There’s no shortage of tacos in Los Angeles. All the carts, trucks and stands I encounter daily hold a promise of something to obsess over. Everyone has their favorites. Here are three to try now.

Tacos dorados estilo San Marcos from the Birrieria San Marcos truck

Unsolicited advice offered while waiting in line at the taco truck is the only advice I’m interested in taking. A woman named Terry (I know this because although she was behind me, her tacos were ready first) struck up a conversation while we waited to order at the Birrieria San Marcos taco truck parked near the corner of Woodley Avenue and Parthenia Street in North Hills. She told me that if I’m ever hungover, to come straight to the truck, order a large deli cup of consommé and it will “fix you right up.”

It was 100 degrees when this advice was given, a little after 1 p.m. on a Tuesday. I was not hungover, and I was not in need of a large cup of consommé. But I will keep Terry’s advice close to my heart for the next time I need it.

What I did order was the birria de res tacos dorados estilo San Marcos.

“We added this new San Marcos-style this summer because it was so hot and we weren’t doing as well with the regular tacos,” owner Nicanor Flores Jr. said during a recent call. “We wanted to do something a little more refreshing.”

He also wanted to do something different from the countless birria tacos dominating his social media feeds.

Flores starts with consommé-swabbed tortillas filled with a heaping portion of birria de res. The birria is Flores’ mother’s recipe from her family in Sinaloa, Mexico, made with chuck, dried guajillo and California chiles, lots of garlic, cumin and achiote.

The tacos crisp up on the griddle, then he stuffs them with shredded romaine lettuce, diced tomato, queso fresco, cotija and a squirt of crema. There’s no accompanying cup of hot consommé for dipping.

The tacos have all the elements of an exemplary crunchy taco: a lumpy, crisp shell, plenty of cool lettuce, ripe tomato and cheese, but with a rich birria filling, saturated with a rust-red juice that’s vivid with threads of chile, cumin and garlic. They’re not the piping-hot, melty queso birria tacos you may be used to, but they retain that halo of stewy meat deliciousness associated with the best birria.

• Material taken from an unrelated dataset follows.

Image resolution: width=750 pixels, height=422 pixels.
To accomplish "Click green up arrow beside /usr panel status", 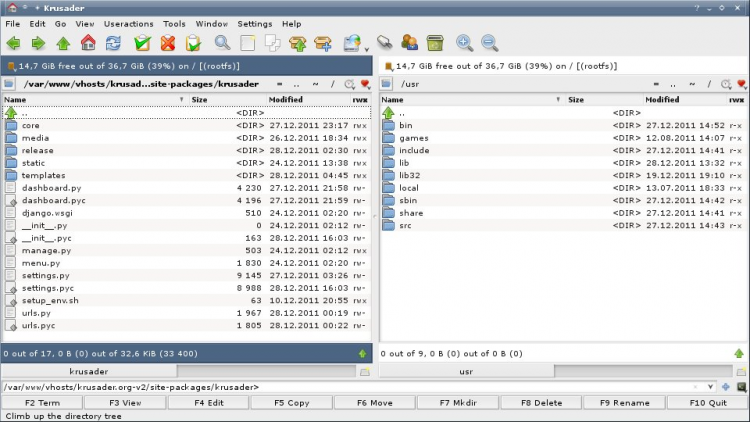I will 739,353.
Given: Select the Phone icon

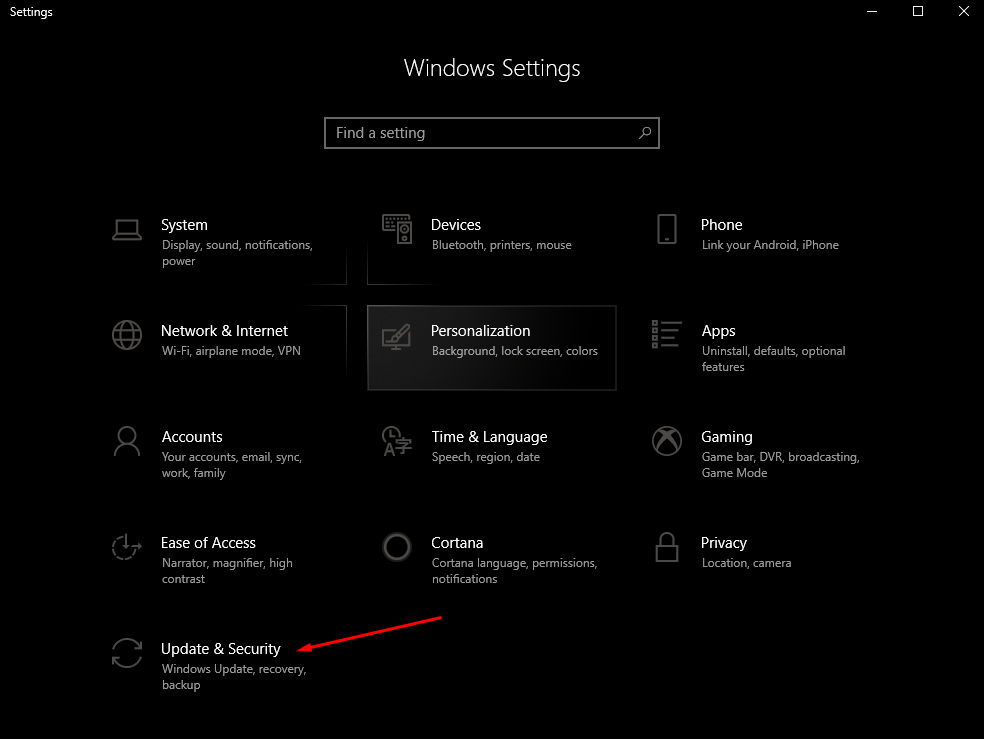Looking at the screenshot, I should coord(667,229).
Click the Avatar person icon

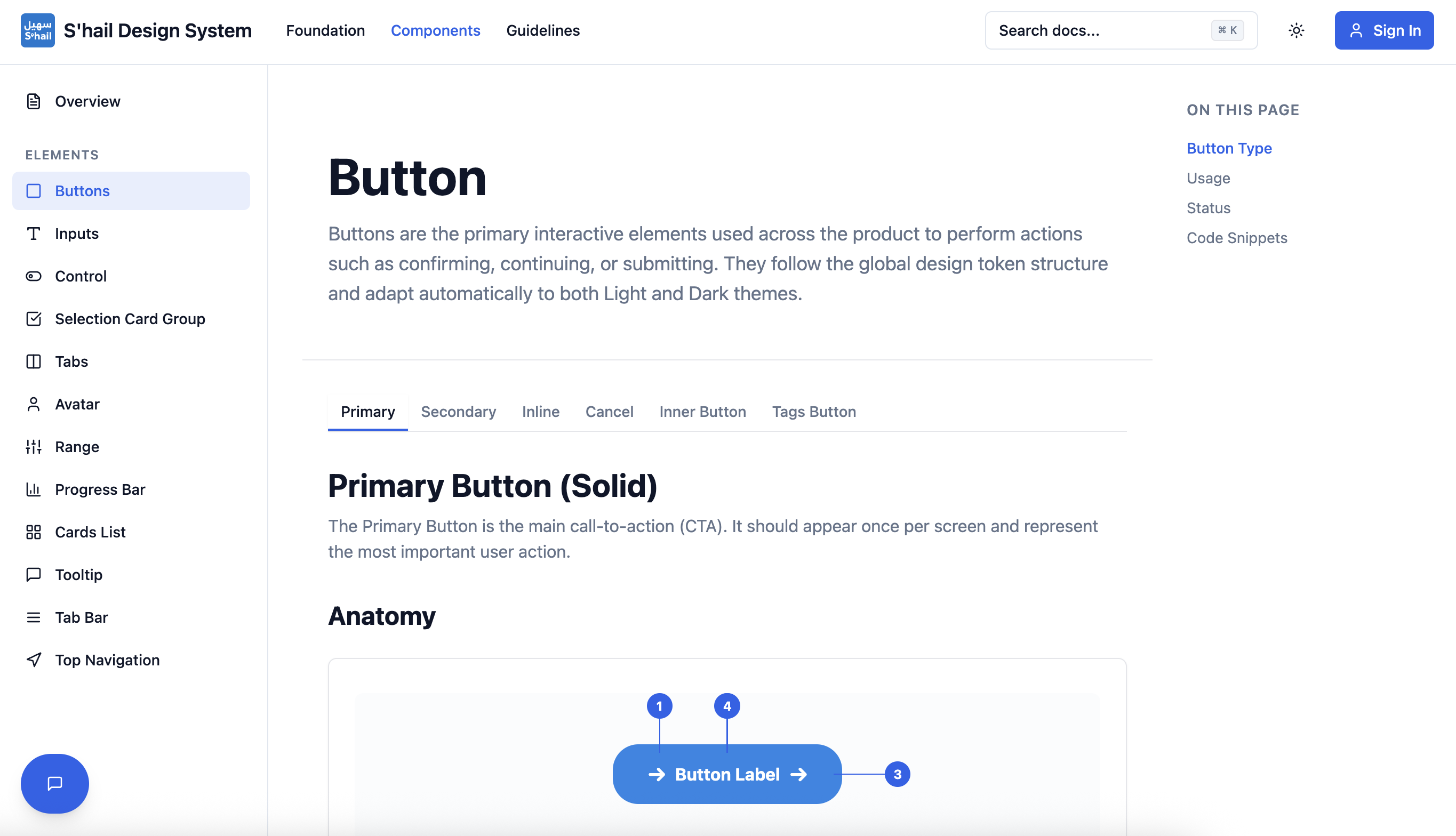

Flores said that there’s a good chance the tacos will still be on offer when the weather cools down in the fall. The tacos, like Terry’s advice, are welcome, any time of the year.

Beef rendang tacos from Aldea by Farm Cup

The beef rendang tacos from Aldea by Farm Cup.

(Jenn Harris / Los Angeles Times)

Taco purists may howl, but I’ll eat almost anything tucked into an excellent tortilla. And why not fill it with beef rendang?

Chef Jania Ferrera is making Indonesian-inspired tacos out of a coffee shop, restaurant and bar at the base of the Elysian Apartments in Echo Park. The third location of the Farm Cup coffee shops launched an expanded food menu this summer, giving Ferrera a chance to introduce diners to her Latin-Indonesian cooking.

“It’s Latin cooking with an emphasis on Mexican spices, but I’m also doing Southeast Asian stuff,” she said during a recent call.

Growing up in Chinatown, a neighbor taught her how to make Indonesian food. When she decided to cook professionally, she searched for an Indonesian restaurant, but with few options in the Los Angeles area, she ended up making tortillas at the now-closed Chevys Fresh Mex in Burbank.

She worked for a time at the now-closed Indonesian restaurant Rinjani in Glendale, but longed to keep cooking the cuisine she fell in love with as a child. That early introduction to Indonesian flavors helped shape the menu at her first executive chef job at Aldea by Farm Cup, and it’s at the heart of her beef rendang tacos.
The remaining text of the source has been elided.